▶ _ОПИСАНИЕ ЗАДАНИЯ_: Продолжите выступление о Таможенном союзе и Украине, начав сразу после его последнего предложения.

▶ _ВЫБРАННЫЙ ФРАГМЕНТ_:
»»

Виктор Буток: Если позволите, мне очень нравится эта дискуссия, но в чем тут проблема? Еще раз повторю, в чем проблема территории так называемого Таможенного союза. Очень легко было вчера ехать на растущем мировом тренде. Когда за счет финансовых инструментов, за счет избыточной денежной массы товарные ресурсы сами по себе росли в цене и этот растущий тренд вывозил даже самых ленивых, которые работать не хотели.

 

Мы, по-моему, не понимаем, что за последние несколько лет и уже на несколько десятков лет, как минимум десяток лет, вообще изменилась система координат мировой экономике, всей мировой экономики, любой страны. Сегодня все товарные ресурсы начинают более-менее обретать свою относительно реальную цену. Все.

 

Теперь, если раньше любой, извините, коммерсант или государство могло сказать, да, подумаешь, плюс-минус пять процентов — это не наши проблемы. Пять процентов сегодня определяют вообще судьбу — будешь ты присутствовать на рынке или нет.

 

В чем проблема территории Казахстана, России, Белоруссии и Украины точно также? Мы имеем невероятно высокие транзакционные затраты, то есть, это затраты, не связанные с переработкой и производством самого продукта, а это затраты, связанные с обеспечением риска — вплоть до риска потерять свой бизнес и гарантирования исполнения контрактов. Так вот, территория эта в связи с коррупцией, отсутствием какого-либо законодательства имеет очень высокие транзакционные затраты.

 

Это территория вчерашнего дня. Почему? Потому что ни один нормальный бизнесмен, ни один нормальный инвестор не пойдет, извините, «засеивать» долгосрочными инвестициями это рисковое поле на долгосрочных договорах. Любой из них будет работать только на уровне спекулятивного капитала: создание магазинчика, ресторана, или еще чего-нибудь.

 

Второй момент, который мы пытаемся решить. А что нам собственно дает вступление в этот так называемый Таможенный союз с точки зрения будущего экономического развития Украины? Оно добавляет плюсы или убирает? Только что сказали о нашем потенциале по самолетостроению и по атомной энергетике. Атомная энергетика очень все просто, сегодня Россия категорически — не впустить «Westinghouse” или еще какую-то другую компанию, кроме «Росатома», чтобы кто-нибудь зашел со своим типом атомного реактора на нашу территорию. Почему?

««

▶ _СТРОКИ ДАННЫХ_:
»»

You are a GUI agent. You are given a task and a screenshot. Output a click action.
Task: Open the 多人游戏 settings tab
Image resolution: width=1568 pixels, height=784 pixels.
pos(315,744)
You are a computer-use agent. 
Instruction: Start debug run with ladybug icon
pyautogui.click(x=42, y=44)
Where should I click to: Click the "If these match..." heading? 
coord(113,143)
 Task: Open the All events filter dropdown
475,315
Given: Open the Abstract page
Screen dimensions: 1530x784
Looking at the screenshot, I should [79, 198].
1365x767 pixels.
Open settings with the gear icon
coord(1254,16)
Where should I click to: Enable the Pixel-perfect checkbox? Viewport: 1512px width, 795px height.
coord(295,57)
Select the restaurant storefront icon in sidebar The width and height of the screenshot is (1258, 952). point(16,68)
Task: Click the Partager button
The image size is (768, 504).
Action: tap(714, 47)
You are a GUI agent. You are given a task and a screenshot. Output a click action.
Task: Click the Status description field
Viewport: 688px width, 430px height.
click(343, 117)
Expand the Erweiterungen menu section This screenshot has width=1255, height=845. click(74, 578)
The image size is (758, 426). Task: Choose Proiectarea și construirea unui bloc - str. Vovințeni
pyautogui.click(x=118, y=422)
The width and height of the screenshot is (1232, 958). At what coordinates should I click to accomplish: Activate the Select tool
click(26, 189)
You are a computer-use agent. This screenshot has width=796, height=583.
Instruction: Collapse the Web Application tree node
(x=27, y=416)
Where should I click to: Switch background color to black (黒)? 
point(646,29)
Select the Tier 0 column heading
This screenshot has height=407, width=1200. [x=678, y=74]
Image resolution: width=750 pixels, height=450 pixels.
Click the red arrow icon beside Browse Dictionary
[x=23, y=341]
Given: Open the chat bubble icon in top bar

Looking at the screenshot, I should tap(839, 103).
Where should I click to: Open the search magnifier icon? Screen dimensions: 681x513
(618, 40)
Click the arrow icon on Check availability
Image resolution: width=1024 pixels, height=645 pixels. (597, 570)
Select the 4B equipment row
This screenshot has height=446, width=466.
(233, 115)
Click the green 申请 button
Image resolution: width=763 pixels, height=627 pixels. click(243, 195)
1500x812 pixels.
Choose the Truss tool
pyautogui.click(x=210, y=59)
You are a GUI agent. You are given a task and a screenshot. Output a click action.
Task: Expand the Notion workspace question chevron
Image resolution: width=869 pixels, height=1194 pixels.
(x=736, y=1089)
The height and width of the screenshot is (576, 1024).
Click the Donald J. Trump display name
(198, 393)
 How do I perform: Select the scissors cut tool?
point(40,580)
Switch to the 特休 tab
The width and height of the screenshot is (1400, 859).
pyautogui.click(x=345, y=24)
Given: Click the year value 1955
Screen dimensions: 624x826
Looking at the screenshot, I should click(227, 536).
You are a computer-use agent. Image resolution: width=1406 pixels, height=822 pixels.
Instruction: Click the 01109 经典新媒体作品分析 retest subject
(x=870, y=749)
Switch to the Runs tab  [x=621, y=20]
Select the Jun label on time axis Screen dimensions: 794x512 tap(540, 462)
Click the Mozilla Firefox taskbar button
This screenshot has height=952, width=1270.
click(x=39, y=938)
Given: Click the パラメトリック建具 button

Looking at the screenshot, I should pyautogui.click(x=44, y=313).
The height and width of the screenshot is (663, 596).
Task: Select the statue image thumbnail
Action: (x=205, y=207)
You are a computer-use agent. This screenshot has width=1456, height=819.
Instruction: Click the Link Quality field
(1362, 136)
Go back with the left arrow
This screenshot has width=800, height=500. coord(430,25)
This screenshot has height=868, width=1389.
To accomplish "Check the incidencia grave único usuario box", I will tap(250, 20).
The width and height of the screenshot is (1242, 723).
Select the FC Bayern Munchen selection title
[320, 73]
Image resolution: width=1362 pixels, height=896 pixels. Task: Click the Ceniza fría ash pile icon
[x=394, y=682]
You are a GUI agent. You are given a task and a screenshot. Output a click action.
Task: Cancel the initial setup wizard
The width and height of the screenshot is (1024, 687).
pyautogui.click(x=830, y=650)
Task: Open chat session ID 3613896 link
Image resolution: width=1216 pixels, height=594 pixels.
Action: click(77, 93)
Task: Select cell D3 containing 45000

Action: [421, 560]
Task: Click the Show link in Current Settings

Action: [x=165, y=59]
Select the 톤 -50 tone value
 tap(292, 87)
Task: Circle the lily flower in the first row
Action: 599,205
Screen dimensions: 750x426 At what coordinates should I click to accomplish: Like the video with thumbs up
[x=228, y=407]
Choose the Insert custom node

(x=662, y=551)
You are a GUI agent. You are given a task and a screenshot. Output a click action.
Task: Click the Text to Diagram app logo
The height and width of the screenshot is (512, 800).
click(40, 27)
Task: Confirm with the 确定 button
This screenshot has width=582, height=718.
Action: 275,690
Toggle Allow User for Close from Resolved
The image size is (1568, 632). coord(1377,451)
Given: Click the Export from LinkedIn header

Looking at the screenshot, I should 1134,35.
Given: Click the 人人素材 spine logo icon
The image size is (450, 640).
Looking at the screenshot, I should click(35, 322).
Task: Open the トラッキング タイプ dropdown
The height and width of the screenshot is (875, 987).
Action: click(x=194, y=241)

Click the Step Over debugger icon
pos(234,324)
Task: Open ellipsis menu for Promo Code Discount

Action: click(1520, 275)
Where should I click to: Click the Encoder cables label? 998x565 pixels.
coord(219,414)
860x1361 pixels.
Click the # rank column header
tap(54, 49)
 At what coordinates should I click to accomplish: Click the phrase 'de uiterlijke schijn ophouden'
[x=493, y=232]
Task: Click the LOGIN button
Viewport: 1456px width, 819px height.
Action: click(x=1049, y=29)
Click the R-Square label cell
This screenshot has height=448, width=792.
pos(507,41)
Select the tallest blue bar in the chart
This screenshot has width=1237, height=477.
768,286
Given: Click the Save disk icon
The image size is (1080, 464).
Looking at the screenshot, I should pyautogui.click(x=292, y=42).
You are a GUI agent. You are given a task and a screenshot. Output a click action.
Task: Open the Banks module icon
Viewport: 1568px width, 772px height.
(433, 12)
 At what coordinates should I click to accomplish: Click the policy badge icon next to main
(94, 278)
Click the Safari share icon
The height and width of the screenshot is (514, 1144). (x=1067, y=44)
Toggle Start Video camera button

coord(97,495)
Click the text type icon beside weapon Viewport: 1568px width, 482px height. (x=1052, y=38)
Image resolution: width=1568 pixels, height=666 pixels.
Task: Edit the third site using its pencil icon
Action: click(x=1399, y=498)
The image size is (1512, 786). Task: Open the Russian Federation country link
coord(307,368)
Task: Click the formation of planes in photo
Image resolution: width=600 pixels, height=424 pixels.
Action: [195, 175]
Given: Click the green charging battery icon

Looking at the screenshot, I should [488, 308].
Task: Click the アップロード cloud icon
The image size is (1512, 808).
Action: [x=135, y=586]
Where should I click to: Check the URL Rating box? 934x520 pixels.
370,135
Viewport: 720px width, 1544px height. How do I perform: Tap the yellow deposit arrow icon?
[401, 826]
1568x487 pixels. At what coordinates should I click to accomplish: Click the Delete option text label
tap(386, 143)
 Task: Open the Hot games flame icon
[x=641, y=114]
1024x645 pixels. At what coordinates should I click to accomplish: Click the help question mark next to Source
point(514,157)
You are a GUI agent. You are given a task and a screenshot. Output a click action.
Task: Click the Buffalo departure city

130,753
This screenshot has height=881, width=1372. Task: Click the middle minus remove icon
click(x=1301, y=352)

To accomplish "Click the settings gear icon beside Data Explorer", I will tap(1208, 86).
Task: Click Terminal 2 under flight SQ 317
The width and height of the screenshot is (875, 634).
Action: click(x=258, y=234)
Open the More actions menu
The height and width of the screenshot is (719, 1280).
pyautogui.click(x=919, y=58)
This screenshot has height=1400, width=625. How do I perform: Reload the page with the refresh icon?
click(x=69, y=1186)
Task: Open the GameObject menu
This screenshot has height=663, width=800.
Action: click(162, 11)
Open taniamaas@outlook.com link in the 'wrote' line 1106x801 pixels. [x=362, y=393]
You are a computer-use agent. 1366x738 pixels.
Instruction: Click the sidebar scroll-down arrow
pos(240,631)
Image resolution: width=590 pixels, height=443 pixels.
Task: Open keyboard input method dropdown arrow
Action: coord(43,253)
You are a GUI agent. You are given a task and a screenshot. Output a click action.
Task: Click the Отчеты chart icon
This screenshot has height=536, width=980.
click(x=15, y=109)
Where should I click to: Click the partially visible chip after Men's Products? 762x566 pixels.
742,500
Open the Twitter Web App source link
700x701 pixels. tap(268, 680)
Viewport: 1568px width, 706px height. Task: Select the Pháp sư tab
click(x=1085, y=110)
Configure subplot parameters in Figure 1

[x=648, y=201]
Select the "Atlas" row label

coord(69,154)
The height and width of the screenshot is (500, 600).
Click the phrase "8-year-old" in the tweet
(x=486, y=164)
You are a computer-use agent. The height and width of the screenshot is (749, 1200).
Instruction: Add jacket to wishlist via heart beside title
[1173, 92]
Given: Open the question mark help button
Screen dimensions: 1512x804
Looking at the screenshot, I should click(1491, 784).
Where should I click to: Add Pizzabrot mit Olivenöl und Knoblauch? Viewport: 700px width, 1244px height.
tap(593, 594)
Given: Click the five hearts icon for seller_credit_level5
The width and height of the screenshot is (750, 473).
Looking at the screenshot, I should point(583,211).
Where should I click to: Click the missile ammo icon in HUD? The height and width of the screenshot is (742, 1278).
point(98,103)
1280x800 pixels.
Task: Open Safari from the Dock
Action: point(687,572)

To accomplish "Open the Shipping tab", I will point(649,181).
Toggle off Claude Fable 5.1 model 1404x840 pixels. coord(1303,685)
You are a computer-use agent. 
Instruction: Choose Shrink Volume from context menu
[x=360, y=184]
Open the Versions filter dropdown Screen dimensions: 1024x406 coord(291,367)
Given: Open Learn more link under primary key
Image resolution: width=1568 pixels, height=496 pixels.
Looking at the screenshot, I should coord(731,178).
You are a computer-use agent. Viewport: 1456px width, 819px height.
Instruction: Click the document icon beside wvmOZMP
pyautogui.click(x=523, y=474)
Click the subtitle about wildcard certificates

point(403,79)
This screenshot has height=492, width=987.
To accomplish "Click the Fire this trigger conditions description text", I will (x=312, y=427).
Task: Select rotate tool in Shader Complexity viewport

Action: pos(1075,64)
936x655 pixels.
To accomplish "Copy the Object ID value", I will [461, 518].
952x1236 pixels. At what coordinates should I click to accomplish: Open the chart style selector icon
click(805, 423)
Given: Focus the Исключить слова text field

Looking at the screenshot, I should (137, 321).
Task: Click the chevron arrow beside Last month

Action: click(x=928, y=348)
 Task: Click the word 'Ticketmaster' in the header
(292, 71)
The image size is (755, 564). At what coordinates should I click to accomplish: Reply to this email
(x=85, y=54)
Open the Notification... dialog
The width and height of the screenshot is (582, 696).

««

▶ _ОТВЕТ_:
 

Потому что через технологию контролируется весь атомный сектор Украины. Плюс через поставку исключительно российских ТВЭЛ контролируется вообще возможность их работы, в любой момент Россия в состоянии закрыть кран на нашей энергетике. А что такое атомная энергетика? Это пятьдесят процентов генерируемой электроэнергии в Украине. Проблемы с ТВЭЛами или еще с чем, мы переходим на что? На тепловую генерацию, гидроэлектростанции, с водой там понятно. И наша энергия тепловая по сравнению с атомной на сегодня в два раза дороже. При стареющих мощностях, результат экономический от них в Украине — вообще коллапс.

 

Поэтому возможность через такие инструменты контролировать нашу территорию — это ключевая задача России. Там, где они не в состоянии контролировать, нужно выходить на конкурентный рынок, например, самолетостроение. Результат этих двухгодичных переговоров или совместного бизнеса с Россией в самолетостроении — наша украинская собственная программа самолетостроения практически закрыта, потому что не дают возможности шагу ступить без согласия Российской Федерации. Россия тянет свои проекты, у них, как они считают, замечательные проекты тоже в аналогичных типах классов самолетов, только они отстают на два-три года от нас.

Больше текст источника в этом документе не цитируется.